Text passage:

The county’s “people” grade also stayed the same — a C. It takes into account population growth, poverty rate, unemployment, and private foundation and other nonprofit revenue per capita.

The county’s “health” grade went down slightly — from a B to a C+ — though the actual score went up, from 62.5 to 63 points. This category looks at fertility and death rates, deaths from crashes, incidences of cancer and lung-related diseases, measures of physical and mental health, the number of primary-care medical providers in the county, and whether residents have access to healthy food or live in “food deserts.”

In addition, the study looked at public amenities that a community can change through its own action, like the number of parks, historic and cultural sites, fishing and boating areas, camping areas, trails, beaches and school grounds; and those that can’t change much, such as the number of acres taken up by forests, fish and wildlife areas, nature preserves, bodies of water and shorelines. In both categories, Brown County received a score of 1 on a scale of 1 to 5, with 1 being the “most ideal.”

All grades were done on a curve, with an equal number of As and Fs given as well as an equal number of Bs and Ds. The average performers received Cs.

Housing and people

Brown County’s housing inventory is gaining value, more than most counties in Indiana.

A graph in the study shows Brown County squarely in the “growth” quadrant when measuring the value of housing over time (2010 to 2017) as well as home values relative to state average.

The study also groups counties by region to see how their housing inventory compares to their neighbors’. The other counties in our region include Monroe, Daviess, Lawrence, Owen, Orange, Greene and Martin. Of those, only Brown and Monroe are in the “growth” quadrant; Martin is in the “distress” quadrant and the others are in the “recovering” quadrant.

Data was taken from Zillow, which takes into account changes in home price as well as the effect of new, higher-quality housing stock on the market, the study says.

Hicks said that the housing barometer “tells Brown County residents that the housing markets are among the few in Indiana that are really going well, with higher values and increasing values over time.”

However, that also means that housing can be out of reach for low-income people. A recent survey showed that 53.1 percent of Brown County residents were of low to moderate income.

Raw data:
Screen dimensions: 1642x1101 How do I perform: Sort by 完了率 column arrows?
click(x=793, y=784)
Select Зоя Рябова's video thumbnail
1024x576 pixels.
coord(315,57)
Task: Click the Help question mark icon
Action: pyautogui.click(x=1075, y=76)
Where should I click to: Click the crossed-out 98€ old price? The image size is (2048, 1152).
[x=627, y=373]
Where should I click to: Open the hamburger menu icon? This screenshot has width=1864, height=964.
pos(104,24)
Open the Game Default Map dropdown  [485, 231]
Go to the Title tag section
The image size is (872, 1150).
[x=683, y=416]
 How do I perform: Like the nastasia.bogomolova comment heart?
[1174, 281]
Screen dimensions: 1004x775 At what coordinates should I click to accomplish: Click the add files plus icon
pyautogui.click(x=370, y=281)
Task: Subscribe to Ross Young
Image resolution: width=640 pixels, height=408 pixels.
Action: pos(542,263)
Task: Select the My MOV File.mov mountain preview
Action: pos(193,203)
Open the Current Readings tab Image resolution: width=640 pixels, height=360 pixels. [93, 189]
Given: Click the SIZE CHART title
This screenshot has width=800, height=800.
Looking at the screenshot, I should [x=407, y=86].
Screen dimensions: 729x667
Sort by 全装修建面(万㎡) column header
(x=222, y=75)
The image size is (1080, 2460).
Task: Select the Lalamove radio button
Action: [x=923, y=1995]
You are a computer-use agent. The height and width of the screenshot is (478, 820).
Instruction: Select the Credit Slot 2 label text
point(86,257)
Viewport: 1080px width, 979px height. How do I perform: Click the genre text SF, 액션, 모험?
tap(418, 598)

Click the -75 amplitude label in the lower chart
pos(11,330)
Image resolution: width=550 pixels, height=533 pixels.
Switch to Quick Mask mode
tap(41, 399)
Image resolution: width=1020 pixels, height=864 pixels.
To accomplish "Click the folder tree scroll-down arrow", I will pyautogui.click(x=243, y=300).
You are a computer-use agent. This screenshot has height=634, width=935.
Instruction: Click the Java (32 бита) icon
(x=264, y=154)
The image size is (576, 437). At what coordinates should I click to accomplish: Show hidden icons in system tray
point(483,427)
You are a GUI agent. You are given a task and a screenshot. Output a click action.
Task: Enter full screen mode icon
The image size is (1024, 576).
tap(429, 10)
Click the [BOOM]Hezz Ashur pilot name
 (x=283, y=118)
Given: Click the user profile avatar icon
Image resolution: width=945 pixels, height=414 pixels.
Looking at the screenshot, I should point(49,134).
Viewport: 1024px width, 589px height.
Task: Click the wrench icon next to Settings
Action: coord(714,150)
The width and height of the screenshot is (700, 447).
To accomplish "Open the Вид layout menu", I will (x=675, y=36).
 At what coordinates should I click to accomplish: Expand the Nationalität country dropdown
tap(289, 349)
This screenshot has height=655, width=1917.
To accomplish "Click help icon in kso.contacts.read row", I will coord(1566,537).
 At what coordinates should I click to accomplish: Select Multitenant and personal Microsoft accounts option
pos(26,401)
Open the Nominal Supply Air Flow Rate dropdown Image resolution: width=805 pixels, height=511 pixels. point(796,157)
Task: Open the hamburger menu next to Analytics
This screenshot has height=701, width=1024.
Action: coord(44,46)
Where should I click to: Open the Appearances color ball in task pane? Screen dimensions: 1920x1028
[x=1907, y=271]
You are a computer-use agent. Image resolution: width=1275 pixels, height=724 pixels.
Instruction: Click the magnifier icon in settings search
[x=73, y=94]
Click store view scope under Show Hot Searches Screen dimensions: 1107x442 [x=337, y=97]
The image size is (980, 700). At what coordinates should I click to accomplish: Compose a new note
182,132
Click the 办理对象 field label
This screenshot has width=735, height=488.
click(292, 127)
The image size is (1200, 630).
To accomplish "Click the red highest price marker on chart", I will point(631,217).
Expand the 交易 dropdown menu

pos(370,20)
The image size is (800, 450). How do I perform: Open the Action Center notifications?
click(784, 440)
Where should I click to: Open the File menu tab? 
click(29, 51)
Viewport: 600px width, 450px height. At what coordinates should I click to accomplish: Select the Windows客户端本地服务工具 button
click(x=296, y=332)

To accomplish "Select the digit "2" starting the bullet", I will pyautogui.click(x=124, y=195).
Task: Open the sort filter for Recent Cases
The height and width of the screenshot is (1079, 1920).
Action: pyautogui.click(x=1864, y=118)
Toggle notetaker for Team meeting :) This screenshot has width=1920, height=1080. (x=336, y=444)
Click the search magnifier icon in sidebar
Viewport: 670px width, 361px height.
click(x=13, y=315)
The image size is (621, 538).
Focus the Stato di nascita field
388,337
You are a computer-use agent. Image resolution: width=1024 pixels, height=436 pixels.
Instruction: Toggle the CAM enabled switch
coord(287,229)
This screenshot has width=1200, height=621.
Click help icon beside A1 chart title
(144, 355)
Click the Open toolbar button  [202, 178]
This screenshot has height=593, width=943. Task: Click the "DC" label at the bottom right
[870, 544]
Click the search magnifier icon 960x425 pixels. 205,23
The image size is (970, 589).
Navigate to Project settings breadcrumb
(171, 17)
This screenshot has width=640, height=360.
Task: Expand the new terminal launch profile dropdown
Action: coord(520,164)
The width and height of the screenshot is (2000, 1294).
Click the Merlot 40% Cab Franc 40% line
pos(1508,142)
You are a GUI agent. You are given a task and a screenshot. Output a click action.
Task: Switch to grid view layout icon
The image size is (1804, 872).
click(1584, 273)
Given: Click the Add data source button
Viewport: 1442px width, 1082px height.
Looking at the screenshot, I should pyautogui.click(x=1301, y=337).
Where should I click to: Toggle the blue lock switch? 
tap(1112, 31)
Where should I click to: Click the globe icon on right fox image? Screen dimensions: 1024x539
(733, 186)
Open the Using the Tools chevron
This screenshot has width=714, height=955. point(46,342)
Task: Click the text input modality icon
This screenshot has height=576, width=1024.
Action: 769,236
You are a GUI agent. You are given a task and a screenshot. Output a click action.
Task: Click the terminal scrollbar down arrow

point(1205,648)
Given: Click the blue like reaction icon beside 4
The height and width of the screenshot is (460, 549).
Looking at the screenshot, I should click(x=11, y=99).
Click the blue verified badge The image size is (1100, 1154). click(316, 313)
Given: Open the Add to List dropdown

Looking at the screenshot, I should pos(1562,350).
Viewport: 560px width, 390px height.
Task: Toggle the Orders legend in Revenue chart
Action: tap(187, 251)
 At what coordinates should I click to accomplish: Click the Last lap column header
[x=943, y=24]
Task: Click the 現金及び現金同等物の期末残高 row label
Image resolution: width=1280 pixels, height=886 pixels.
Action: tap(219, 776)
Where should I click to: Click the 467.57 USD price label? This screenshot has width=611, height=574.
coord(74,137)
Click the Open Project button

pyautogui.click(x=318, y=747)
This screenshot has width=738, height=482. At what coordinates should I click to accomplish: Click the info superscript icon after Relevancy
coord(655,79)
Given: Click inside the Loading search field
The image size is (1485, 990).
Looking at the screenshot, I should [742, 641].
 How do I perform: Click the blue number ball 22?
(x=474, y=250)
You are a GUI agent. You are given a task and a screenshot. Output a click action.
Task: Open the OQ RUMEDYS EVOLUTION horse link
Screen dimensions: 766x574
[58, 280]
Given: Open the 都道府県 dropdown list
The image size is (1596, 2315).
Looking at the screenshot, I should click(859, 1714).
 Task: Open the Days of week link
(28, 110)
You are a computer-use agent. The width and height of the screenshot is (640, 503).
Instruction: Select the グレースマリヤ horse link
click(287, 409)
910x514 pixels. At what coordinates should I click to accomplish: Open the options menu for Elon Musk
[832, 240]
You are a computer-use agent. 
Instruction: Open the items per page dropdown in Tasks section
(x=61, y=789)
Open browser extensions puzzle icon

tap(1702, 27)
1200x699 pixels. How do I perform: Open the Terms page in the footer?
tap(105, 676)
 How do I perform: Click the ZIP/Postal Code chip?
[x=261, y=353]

Directions:
**a)** Retype the part of the Brown County passage starting with "In addition, the" and going on through "performers received Cs.".
**b)** Answer these questions from the Brown County passage:
(i) What were the county's actual health scores before and after its grade went from a B to a C+?
(ii) Which county in the region falls in the "distress" quadrant for housing?
(iii) What percentage of Brown County residents were of low to moderate income, according to a recent survey?

Response list:
**a)**
In addition, the study looked at public amenities that a community can change through its own action, like the number of parks, historic and cultural sites, fishing and boating areas, camping areas, trails, beaches and school grounds; and those that can’t change much, such as the number of acres taken up by forests, fish and wildlife areas, nature preserves, bodies of water and shorelines. In both categories, Brown County received a score of 1 on a scale of 1 to 5, with 1 being the “most ideal.”

All grades were done on a curve, with an equal number of As and Fs given as well as an equal number of Bs and Ds. The average performers received Cs.

**b)**
(i) 62.5 points before and 63 points after.
(ii) Martin.
(iii) 53.1 percent.